[Source records — start]
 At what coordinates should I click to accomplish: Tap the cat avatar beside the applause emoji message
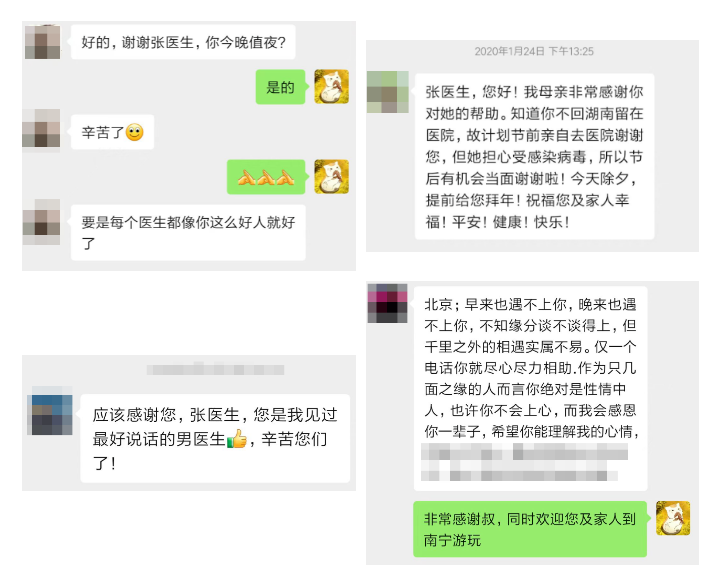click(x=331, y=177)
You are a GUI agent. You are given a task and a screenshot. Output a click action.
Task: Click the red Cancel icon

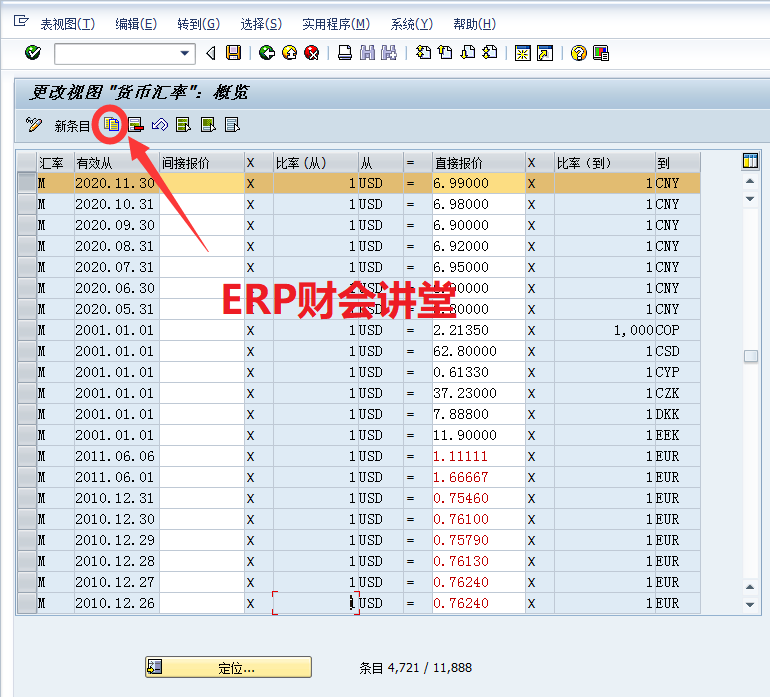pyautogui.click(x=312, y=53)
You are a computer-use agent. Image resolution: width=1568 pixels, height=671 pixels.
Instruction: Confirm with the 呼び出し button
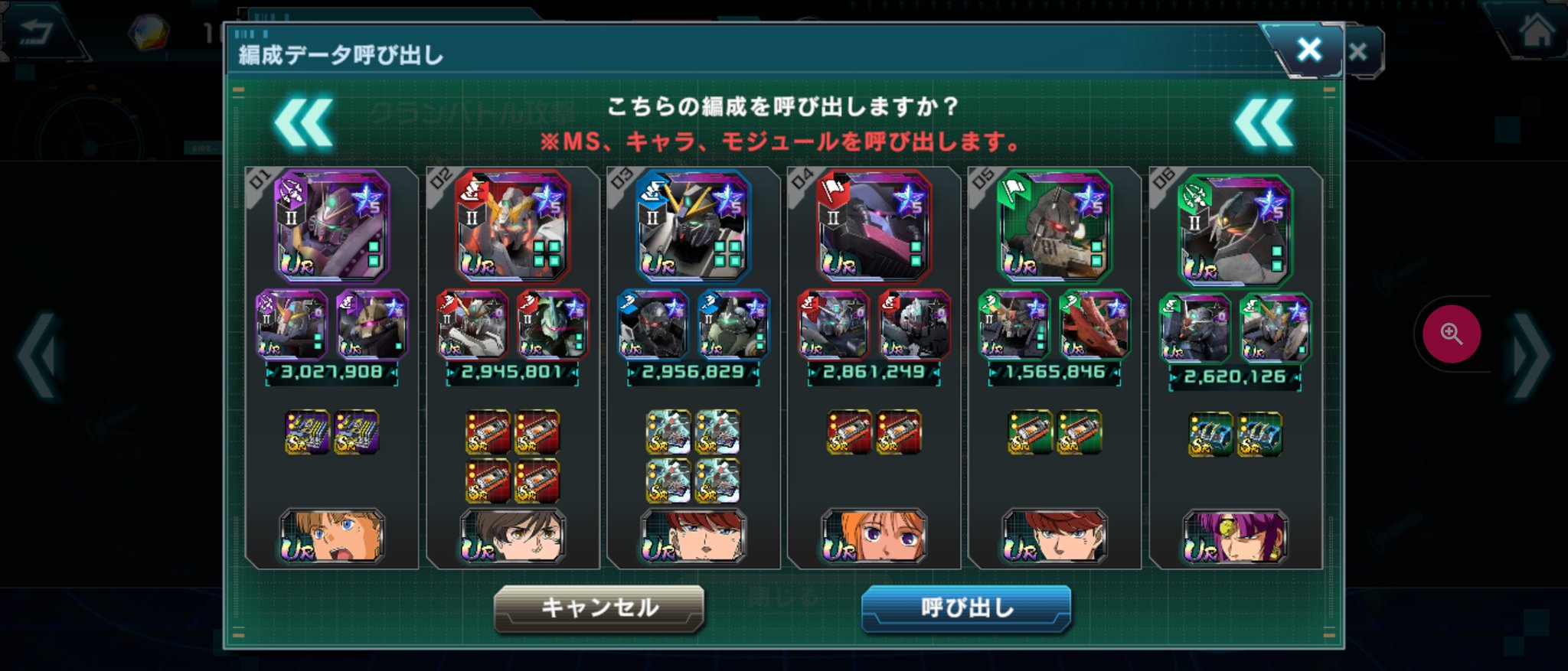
[Source records — finish]
Exercise requirements: Search the entries for the word "agent" and show every line that has it.

Written solution:
You are a GUI agent. You are given a task and a screenshot. Output a click action.
You are a computer-use agent. Image resolution: width=1568 pixels, height=671 pixels.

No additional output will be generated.